Required work: The span to repeat in the listing below runs from the line containing "Viewport: 498px width, 441px height." to the line containing "This screenshot has width=751, height=548.", inclusive. Repeat it exactly, and only it.

---- Data provided

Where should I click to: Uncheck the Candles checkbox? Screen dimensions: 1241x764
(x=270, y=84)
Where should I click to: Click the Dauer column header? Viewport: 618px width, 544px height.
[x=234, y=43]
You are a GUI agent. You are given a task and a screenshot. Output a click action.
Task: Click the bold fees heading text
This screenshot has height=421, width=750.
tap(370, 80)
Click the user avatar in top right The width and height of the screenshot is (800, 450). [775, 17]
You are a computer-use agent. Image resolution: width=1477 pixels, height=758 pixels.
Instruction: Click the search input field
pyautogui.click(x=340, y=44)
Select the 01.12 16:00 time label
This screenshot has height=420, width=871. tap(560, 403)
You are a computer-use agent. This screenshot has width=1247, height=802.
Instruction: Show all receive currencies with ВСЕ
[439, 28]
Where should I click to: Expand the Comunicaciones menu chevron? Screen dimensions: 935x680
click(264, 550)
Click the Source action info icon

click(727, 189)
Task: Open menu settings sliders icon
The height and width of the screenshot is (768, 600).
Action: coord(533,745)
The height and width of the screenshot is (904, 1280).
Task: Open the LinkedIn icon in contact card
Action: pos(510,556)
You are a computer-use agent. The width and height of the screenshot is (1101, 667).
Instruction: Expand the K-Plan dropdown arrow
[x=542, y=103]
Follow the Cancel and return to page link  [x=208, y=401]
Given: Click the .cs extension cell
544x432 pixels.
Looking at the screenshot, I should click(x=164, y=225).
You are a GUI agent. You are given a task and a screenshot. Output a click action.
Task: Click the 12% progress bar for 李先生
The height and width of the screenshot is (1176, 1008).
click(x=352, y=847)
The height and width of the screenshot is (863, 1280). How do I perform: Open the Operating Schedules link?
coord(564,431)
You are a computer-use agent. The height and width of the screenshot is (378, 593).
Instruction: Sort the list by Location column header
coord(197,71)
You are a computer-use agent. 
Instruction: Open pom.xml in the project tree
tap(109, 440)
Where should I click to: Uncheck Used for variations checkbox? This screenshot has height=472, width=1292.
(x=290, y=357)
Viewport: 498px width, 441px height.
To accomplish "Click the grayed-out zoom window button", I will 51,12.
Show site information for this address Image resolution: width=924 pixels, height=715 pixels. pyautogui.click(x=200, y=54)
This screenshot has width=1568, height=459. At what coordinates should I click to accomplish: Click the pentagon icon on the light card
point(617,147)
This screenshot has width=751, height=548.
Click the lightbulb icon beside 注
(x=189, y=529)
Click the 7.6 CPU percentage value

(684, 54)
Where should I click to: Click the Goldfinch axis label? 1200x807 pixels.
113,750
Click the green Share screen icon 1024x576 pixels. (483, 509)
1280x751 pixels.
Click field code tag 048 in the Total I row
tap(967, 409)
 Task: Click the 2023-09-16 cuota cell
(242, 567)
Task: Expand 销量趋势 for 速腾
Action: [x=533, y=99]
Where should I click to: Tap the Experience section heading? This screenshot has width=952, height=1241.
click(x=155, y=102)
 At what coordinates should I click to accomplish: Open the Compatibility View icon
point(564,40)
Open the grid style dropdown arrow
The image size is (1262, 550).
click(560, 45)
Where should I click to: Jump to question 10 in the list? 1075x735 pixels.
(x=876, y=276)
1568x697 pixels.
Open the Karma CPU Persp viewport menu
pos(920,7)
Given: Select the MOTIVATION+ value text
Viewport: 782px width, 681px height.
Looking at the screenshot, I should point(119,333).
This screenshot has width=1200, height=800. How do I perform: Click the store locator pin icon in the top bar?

--------

Exercise solution:
Viewport: 498px width, 441px height.
To accomplish "Click the grayed-out zoom window button", I will 51,12.
Show site information for this address Image resolution: width=924 pixels, height=715 pixels. pyautogui.click(x=200, y=54)
This screenshot has width=1568, height=459. At what coordinates should I click to accomplish: Click the pentagon icon on the light card
point(617,147)
This screenshot has width=751, height=548.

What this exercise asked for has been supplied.